Chances are extremely good that the syndrome is in Drs. Taybi and Lachman’s wonderful book, Radiology of Syndromes, Metabolic Disorders, and Skeletal Dysplasias. Besides providing a comprehensive list of syndromes, this book is also extremely well laid out. Each of the nearly 1000 entities in this book is listed the same way: its name, a list of synonyms, the mode of inheritance, frequency of occurrence, the clinical findings, the radiographic findings, a differential diagnosis (if any) and a list of pertinent references, including the original description(s) of the syndrome. This information is listed very efficiently (you have to, to get 1000 entities into only 800 pages). Thank goodness. When events have finally forced you to deal with the hand-foot-uterus syndrome once and for all, you pretty much just want to read the Cliff Notes version — not all 34 Cantos of Dante’s Inferno. Furthermore, this book is cross-referenced by means of lengthy gamut tables in the back of the book. If you can spot several key findings in the patient, you may be able to triangulate down onto a fairly short differential diagnosis or even one best diagnosis. If this process leads you to a certain diagnosis, life is good.

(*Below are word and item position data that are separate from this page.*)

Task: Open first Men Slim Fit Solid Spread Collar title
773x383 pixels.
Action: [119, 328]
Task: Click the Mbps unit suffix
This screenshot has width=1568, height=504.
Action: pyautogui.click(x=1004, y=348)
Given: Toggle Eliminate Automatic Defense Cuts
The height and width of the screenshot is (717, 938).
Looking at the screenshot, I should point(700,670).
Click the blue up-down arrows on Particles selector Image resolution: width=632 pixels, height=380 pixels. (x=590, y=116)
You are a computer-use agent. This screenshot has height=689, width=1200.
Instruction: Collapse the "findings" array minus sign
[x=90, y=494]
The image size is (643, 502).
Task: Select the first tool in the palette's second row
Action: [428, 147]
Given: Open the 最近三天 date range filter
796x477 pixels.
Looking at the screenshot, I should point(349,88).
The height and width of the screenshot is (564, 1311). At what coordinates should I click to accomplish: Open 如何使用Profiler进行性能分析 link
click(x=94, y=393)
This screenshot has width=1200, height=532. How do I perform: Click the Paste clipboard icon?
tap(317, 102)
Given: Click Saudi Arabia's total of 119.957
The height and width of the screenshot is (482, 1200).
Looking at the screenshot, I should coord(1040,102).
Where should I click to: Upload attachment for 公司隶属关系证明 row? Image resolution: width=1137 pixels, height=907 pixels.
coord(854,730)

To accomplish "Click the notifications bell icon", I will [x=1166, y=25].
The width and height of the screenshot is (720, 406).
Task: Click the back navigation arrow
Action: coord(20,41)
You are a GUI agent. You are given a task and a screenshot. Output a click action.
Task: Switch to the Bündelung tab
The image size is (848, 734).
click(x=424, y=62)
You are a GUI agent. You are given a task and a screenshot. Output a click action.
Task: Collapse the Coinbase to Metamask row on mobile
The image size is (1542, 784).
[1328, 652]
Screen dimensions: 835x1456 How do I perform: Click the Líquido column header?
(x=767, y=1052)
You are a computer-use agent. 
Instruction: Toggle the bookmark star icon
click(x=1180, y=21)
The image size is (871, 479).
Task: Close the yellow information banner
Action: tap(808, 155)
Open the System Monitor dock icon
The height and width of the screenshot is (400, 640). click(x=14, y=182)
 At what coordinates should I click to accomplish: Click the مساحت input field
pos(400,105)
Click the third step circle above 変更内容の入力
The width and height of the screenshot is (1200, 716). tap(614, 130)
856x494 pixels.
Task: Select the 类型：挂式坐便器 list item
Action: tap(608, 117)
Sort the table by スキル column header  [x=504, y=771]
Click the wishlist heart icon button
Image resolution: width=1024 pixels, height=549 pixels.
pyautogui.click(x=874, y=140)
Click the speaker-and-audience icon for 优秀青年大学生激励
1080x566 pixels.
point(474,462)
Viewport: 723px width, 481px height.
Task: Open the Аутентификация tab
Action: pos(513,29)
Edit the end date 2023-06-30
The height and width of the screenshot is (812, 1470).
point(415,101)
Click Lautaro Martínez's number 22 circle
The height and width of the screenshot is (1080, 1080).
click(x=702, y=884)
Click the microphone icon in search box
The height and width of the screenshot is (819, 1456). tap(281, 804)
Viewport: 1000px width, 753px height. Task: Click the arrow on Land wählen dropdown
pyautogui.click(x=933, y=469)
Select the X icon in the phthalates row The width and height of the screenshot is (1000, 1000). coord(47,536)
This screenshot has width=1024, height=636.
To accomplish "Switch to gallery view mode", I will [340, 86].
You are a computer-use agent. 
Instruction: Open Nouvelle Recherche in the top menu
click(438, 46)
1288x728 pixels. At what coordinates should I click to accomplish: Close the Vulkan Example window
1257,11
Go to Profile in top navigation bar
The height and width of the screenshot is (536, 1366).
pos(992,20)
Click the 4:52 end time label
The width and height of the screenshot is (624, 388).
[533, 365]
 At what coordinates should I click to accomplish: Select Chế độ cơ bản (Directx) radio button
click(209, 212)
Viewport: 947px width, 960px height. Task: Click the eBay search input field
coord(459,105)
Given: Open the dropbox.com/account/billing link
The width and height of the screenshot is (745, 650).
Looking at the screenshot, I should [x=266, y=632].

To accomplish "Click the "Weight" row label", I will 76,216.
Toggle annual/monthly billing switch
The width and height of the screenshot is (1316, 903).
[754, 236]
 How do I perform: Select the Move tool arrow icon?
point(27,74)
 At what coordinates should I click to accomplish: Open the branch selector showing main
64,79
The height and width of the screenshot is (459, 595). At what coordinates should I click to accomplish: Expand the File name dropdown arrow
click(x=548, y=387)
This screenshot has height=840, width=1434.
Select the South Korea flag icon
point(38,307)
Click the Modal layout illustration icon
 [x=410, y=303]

If you don’t have access to a copy of Taybi and Lachman’s book, you can go online to a wonderful website known as the Online Mendelian Inheiritance in Man (OMIM) Database. This site is essentially a constantly-updated textbook on congenital disorders of all types. As of March 29, 2012, they listed 21,153 entries, which should provide a long enough differential diagnosis for almost anyone.
If you can’t find it in Taybi and Lachman or in OMIM, you have done your best, and it is probably now time to punt.
5. Could it be time to call a real expert?
If you have to ask the question, the answer is yes. Remember that there is no shame in this — when it comes to dysplasias, virtually everyone feels like a first year resident. Refer early and often.
The next question is, how do you do this? What if you don’t know anyone that is a dysplasia expert. What if you don’t have one in your entire town, state or country?
The first rule here, is:
Don’t. Call. Me.
The reason for this is simple — I’m not a real dysplasia expert, I just play one on TV.
Seriously, while I am expert in many areas of musculoskeletal radiology, dysplasias are not one of my areas of expertise. This online chapter is my own meatball approach to dealing with this difficult topic, and was written to help my radiology residents to get through the night. As a diagnostic radiologist, I don’t actually see patients in clinic and I don’t do any sort of treatment.
How do you find a Real Dysplasia Expert®? Here’s what I do: I run a PubMed search on the disorder of interest and find out who’s been writing all of the papers on that disorder. These are the real experts. It’s entirely possible that the greater the number of papers written by someone, the bigger the expert they are. The Index Medicus citations from PubMed also list the institution where these experts work. You can then use the web or an actual phone book to find contact information for them. Hopefully, there will be one in a town, state or country near yours.
- Potter B. The tale of the flopsy bunnies. New York: Frederick Warne, 1909:85.
- Taybi H, Lachman RS. Radiology of syndromes, metabolic disorders, and skeletal dysplasias. (4th ed.) Chicago: Year Book, 1996.
- Richardson ML, Helms CA, Vogler JB 3d, Genant HK. Skeletal changes in neuromuscular disorders mimicking juvenile rheumatoid arthritis and hemophilia. AJR 1984;143:893-897.
- Kozlowski K, Beighton P. Gamut Index of Skeletal Dysplasias : An Aid to Radiodiagnosis. Berlin: Springer-Verlag, 1984:182-189.
- Beighton P, et al. International Nomenclature of Constitutional Diseases of Bone. Revision, May, 1983. Ann Radiol (Paris) 1983 Sep-Oct;26(6):457-62.